Target position records
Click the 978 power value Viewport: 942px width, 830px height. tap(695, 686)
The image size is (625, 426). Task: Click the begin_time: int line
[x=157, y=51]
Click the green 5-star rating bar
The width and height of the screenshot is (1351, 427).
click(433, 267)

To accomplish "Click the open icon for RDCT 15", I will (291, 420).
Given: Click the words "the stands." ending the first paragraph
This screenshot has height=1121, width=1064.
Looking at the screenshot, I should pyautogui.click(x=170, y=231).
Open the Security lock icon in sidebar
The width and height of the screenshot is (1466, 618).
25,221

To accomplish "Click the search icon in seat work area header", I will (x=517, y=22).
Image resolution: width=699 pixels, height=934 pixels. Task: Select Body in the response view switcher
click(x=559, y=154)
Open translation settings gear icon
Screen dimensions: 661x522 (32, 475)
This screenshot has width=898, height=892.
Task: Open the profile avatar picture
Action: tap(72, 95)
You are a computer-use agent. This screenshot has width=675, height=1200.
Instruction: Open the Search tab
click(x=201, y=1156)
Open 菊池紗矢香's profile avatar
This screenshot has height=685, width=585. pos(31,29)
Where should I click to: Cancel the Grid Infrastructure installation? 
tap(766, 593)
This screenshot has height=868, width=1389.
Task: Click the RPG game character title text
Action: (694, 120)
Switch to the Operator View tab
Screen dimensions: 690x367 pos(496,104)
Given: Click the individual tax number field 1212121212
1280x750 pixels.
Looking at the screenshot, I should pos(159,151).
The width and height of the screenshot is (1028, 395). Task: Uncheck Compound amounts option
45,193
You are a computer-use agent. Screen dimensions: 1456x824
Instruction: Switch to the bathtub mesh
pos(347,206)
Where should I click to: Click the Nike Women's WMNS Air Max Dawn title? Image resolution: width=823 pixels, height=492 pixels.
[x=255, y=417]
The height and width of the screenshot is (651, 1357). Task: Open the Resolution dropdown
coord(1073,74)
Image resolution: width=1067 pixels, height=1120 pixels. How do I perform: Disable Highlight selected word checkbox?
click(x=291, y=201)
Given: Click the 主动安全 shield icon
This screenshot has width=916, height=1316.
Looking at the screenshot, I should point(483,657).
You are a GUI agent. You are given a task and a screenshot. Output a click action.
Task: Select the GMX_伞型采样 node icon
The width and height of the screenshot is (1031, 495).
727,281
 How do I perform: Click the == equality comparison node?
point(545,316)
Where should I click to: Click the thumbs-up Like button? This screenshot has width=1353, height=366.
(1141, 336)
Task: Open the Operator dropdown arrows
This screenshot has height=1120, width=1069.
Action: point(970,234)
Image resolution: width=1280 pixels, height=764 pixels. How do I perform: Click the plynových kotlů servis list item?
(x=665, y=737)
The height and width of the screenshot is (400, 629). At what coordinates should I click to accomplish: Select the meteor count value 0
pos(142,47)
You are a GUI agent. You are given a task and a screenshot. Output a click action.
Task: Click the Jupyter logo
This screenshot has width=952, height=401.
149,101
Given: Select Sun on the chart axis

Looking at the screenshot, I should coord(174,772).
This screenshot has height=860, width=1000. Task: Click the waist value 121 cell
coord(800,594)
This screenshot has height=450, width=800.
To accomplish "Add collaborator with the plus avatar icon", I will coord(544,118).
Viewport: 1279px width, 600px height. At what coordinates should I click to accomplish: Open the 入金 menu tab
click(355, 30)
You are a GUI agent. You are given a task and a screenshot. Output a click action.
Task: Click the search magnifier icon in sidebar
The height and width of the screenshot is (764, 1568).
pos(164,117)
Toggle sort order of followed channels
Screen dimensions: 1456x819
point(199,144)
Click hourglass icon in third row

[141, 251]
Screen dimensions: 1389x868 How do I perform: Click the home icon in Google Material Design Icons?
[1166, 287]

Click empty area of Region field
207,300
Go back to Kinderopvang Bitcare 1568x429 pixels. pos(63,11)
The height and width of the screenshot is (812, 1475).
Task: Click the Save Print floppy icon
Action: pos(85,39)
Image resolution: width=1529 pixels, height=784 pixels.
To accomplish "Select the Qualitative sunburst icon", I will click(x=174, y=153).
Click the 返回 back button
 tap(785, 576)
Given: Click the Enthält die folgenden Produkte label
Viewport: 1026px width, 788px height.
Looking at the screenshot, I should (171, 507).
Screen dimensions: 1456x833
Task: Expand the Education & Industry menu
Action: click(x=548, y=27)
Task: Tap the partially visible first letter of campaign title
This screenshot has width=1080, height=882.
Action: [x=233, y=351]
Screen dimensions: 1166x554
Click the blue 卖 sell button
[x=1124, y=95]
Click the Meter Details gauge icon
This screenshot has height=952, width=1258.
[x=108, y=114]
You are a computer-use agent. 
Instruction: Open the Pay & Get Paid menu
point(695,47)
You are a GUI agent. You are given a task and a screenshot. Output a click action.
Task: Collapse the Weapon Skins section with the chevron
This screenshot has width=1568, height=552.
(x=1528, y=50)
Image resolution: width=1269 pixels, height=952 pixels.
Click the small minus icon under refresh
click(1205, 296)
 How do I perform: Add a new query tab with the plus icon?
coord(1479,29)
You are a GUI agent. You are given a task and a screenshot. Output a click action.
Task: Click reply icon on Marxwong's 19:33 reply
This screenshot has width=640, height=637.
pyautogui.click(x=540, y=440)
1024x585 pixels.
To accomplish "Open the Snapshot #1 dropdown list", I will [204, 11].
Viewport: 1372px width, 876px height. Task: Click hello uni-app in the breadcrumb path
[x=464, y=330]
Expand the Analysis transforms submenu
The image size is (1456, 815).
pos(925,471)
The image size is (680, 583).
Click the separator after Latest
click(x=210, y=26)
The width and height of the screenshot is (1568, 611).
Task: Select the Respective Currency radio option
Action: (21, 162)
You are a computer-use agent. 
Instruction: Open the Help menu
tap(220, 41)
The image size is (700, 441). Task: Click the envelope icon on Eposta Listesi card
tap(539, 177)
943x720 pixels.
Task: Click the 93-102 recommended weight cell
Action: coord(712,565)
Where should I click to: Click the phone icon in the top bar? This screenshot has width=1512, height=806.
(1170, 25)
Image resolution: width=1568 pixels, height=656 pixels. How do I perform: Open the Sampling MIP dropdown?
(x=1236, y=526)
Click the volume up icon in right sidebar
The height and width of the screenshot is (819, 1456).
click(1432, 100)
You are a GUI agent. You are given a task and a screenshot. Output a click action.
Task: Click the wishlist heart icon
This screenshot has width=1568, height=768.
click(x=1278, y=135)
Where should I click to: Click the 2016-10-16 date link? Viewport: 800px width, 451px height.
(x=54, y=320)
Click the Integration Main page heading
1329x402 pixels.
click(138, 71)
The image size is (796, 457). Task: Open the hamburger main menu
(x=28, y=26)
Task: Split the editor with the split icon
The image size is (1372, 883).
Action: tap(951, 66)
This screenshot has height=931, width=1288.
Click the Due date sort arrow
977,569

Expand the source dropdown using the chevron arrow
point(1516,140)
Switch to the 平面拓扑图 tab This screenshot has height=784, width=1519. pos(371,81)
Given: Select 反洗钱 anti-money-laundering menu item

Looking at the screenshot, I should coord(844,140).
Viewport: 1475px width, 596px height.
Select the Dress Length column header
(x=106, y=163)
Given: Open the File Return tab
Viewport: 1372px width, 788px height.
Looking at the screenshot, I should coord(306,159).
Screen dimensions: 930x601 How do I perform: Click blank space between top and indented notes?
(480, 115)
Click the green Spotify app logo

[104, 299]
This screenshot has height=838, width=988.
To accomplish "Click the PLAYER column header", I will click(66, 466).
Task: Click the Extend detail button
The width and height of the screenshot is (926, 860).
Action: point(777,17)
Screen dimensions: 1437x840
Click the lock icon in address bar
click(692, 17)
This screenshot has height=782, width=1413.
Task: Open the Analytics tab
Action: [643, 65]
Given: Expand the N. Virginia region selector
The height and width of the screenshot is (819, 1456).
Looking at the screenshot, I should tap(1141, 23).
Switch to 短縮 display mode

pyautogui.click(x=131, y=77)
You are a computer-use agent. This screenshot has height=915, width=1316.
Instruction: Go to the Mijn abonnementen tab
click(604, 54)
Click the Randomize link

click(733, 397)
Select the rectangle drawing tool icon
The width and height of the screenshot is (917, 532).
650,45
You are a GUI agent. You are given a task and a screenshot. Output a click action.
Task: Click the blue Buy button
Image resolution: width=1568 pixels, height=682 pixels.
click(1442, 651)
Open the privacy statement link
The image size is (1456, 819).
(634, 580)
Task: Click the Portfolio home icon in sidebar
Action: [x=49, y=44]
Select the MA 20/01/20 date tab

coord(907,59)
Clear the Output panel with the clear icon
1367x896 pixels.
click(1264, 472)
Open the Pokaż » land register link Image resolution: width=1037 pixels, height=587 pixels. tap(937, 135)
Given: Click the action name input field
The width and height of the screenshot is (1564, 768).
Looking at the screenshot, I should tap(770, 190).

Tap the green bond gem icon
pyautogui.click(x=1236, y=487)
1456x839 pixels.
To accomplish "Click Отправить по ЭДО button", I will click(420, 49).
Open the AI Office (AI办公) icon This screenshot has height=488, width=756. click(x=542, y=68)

__EXERCISE__: Start at the line containing "Switch to the 平面拓扑图" and end with the line containing "(x=106, y=163)". Update those lines so that "Dress Length" becomes "Sleeve Length", leaving everything else unchanged.

__RESPONSE__:
Switch to the 平面拓扑图 tab This screenshot has height=784, width=1519. pos(371,81)
Given: Select 反洗钱 anti-money-laundering menu item

Looking at the screenshot, I should coord(844,140).
Viewport: 1475px width, 596px height.
Select the Sleeve Length column header
(x=106, y=163)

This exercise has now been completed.